* **Things to do**:
1. Can you duplicate the forum posts from "the Jackson homophobe" up to and including "be a Homophobe?"?
2. Which rows contain the string "entry"? Extract each of them in full, treating uppercase and lowercase as different.

— START Text block —

And then the rattlers, just lmao

Fellatio del Toro
Mar 21, 2009

she gets back and remembers that she forgot to kill Abby and heads back out once more

Fellatio del Toro
Mar 21, 2009

the Jackson homophobe existed to set up misdirection about why there was tension between Ellie and Joel at the beginning of the game

Fellatio del Toro
Mar 21, 2009

Stormgale posted:

Sure but why does he need to be a Homophobe?

right, I meant to imply its bad because it doesn't serve any purpose other than as a means to set up some unrelated narrative suspense

Fellatio del Toro
Mar 21, 2009

the critics who have been more negative toward the game are largely at places that have stopped giving numbered scores, which means that metacritic ratings are increasingly skewed toward outlets that review games on more traditional and rudimentary criteria which frankly Naughty Dog is still fuckin excellent at

also important to reiterate that you can like a game and also be critical of it. I enjoyed the game a lot for the most part even if I have some major issues with large parts of the story

I will defer to some excerpts from Rob Zacny who is a much better writer than me:

https://www.vice.com/en_us/article/wxqnxy/last-of-us-part-2-review

quote:

It doesn’t take long to make crystal clear that our heroes’ revenge stories are making them the villains in other people’s narratives. Even before it begins trying to humanize the people you are busy killing, The Last of Us 2 is a game of squalid cruelty. It’s not just the fact that you torture and kill people even as they plead with you to spare them, or the incredibly detailed destruction of faces and bodies that happens with shocking regularity throughout this game. It is also the growing lack of justification. Nobody ever reconsiders their quest for vengeance. Everyone acts under a kind of vindictive compulsion that goes little remarked and unexamined.

Anger and grief are understandable motivations at the start of a revenge quest, but The Last of Us 2 never follows-through on the work of exploring what sustains them past reason and scruple. That’s why it falls short of its ambitions of being a work of tragedy, despite roundly excellent performances by the cast. The characters’ motivations are easy enough to understand, but they’re also increasingly less compelling as the game drags on and the losses mount.

https://www.vice.com/en_us/article/jgxjxx/problems-with-last-of-us-part-2-ending

quote:

When we see the full scene, we learn Ellie visited Joel the night before he died and admitted that she would never be able to forgive Joel for the choice he made to “rescue” her from the Fireflies… but that she’d like to work on moving past it, and see if their relationship could be repaired.

It’s the second critical flashback we’ve received about Joel and Ellie, and each one—far from shedding light on Ellie’s decisions—makes Ellie’s choice less convincing. They are structured like explanatory reveals but each one cuts against the actions we observe throughout the game.

One of the sources of narrative suspense early in the game is whether or not Ellie knew what Joel had done at the end of the first game. It’s pretty obvious from the start of the game that she did, and that it was the reason other characters were picking up on tension between her and Joel. But it’s made explicit through flashbacks of happier times, where we see how Ellie’s nagging doubts about Joel’s version of events eventually lead to a confrontation at the old Firefly base where she forces Joel to admit the truth about his decision to kill the Fireflies and “save” her. It opened a huge rift in their relationship.

— END Text block —
— START Records shown —

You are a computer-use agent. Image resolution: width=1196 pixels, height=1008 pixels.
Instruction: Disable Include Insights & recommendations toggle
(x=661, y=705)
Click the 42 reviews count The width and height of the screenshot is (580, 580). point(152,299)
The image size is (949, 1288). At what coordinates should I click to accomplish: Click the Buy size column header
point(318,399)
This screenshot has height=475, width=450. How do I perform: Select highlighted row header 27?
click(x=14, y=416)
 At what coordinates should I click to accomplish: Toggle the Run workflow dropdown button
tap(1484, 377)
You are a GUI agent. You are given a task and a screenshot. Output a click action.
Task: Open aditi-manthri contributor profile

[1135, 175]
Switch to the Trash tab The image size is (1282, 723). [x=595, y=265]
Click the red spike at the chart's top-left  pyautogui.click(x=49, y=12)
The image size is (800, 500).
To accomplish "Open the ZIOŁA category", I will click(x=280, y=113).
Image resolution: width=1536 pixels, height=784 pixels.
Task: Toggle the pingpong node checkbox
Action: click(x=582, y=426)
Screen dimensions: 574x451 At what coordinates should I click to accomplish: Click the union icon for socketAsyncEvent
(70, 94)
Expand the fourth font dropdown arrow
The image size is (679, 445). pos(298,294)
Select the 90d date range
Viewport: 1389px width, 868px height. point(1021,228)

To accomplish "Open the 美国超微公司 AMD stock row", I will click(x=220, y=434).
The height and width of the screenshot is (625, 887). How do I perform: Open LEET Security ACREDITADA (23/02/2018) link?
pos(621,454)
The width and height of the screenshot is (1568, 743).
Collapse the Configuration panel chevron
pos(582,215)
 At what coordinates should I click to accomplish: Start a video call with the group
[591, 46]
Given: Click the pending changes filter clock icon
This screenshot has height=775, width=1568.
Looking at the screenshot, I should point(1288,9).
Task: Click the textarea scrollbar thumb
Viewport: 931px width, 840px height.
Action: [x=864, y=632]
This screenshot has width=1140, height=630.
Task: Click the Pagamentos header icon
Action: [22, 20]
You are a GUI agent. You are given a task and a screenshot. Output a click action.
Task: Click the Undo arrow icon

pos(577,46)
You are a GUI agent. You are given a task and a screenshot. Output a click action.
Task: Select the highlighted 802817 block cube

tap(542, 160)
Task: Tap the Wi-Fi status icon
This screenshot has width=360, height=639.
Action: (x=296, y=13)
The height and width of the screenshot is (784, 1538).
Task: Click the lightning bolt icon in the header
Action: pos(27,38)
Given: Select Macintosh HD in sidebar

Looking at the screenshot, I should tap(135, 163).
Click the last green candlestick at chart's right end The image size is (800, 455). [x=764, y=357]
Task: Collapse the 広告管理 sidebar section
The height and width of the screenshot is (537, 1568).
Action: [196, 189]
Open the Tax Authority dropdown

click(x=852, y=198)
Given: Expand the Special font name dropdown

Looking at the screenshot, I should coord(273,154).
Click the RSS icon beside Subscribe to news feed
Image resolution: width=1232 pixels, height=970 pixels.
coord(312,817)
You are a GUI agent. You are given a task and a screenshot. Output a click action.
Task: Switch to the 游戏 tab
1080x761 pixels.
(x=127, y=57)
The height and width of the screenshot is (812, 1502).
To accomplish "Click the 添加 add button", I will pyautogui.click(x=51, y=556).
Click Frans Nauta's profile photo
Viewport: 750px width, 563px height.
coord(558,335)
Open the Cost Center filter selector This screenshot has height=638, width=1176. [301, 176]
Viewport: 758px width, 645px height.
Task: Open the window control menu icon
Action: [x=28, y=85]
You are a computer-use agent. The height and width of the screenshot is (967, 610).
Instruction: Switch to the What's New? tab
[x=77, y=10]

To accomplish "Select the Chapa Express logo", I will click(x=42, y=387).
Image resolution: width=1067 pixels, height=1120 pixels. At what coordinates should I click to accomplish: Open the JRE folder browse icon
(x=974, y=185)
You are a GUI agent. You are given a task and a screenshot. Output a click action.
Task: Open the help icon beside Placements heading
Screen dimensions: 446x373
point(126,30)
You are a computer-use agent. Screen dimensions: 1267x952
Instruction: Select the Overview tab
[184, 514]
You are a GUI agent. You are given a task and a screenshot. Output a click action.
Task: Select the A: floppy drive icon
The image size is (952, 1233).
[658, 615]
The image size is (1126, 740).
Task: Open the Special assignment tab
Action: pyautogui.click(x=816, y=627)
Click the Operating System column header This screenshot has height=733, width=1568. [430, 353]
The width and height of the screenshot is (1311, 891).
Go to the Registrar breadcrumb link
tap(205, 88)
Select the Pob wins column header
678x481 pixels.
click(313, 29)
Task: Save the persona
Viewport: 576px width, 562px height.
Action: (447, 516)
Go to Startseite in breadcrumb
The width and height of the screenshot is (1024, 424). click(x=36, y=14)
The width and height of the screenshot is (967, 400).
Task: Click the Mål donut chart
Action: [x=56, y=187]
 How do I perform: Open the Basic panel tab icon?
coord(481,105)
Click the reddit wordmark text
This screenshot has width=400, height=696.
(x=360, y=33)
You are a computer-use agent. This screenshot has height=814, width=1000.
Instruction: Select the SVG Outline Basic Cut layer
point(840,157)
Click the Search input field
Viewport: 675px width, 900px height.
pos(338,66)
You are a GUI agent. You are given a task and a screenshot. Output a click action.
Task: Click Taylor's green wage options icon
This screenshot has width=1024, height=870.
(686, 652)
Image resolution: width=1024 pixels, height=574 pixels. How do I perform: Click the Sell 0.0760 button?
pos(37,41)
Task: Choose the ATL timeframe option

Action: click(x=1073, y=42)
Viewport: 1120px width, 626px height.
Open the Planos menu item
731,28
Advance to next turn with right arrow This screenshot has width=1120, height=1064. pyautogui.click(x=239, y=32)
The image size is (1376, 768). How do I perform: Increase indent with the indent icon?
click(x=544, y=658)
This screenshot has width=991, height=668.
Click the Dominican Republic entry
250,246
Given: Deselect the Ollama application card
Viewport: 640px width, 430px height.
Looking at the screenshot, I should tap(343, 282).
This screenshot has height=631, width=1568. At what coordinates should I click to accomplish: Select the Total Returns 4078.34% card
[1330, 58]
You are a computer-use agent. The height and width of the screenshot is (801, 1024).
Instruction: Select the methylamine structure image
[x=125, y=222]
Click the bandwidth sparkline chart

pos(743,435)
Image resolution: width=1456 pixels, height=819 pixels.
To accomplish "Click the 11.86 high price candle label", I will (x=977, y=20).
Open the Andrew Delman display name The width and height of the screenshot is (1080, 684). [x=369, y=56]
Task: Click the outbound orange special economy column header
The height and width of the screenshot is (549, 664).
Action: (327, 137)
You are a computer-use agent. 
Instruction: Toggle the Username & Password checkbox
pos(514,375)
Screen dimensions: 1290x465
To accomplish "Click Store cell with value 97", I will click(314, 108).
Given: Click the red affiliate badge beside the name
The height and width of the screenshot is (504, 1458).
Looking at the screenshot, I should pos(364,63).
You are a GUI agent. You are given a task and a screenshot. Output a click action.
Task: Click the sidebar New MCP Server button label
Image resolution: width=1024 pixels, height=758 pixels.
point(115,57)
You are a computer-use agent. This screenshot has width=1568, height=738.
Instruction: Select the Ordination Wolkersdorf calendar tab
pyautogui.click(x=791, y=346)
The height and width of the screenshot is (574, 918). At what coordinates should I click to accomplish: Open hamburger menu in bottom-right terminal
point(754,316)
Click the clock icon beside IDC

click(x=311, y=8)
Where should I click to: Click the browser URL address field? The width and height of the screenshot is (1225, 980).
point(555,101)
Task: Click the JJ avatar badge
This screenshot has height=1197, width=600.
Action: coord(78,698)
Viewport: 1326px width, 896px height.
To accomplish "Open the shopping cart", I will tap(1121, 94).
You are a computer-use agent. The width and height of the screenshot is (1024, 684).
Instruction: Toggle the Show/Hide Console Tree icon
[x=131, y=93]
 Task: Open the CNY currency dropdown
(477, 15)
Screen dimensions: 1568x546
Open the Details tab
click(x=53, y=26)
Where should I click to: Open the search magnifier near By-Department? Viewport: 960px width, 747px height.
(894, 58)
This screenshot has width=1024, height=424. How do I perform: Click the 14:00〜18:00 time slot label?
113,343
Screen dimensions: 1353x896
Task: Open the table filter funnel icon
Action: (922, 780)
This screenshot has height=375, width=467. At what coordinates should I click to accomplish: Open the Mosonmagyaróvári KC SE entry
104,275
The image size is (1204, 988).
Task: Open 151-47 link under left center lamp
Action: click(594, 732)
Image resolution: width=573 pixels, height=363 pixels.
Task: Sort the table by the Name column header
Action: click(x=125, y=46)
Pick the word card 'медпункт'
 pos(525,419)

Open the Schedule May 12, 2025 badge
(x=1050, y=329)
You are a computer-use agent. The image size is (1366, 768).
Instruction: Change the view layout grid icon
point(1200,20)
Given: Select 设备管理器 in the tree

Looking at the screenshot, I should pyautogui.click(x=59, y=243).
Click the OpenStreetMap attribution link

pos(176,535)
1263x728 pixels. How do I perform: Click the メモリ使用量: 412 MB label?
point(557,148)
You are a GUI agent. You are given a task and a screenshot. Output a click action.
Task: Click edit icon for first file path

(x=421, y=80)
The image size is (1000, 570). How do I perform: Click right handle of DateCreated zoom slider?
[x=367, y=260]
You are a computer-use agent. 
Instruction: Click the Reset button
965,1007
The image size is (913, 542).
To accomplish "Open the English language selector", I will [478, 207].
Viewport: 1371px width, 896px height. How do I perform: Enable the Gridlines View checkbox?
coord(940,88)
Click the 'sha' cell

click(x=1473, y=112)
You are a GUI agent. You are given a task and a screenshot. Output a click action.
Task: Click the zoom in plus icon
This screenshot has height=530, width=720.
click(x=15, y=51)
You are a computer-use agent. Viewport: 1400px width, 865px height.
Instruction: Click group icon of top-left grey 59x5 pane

— END Records shown —

* **Correct answers**:
1.
the Jackson homophobe existed to set up misdirection about why there was tension between Ellie and Joel at the beginning of the game

Fellatio del Toro
Mar 21, 2009

Stormgale posted:

Sure but why does he need to be a Homophobe?

2.
Click the Dominican Republic entry
This screenshot has height=375, width=467. At what coordinates should I click to accomplish: Open the Mosonmagyaróvári KC SE entry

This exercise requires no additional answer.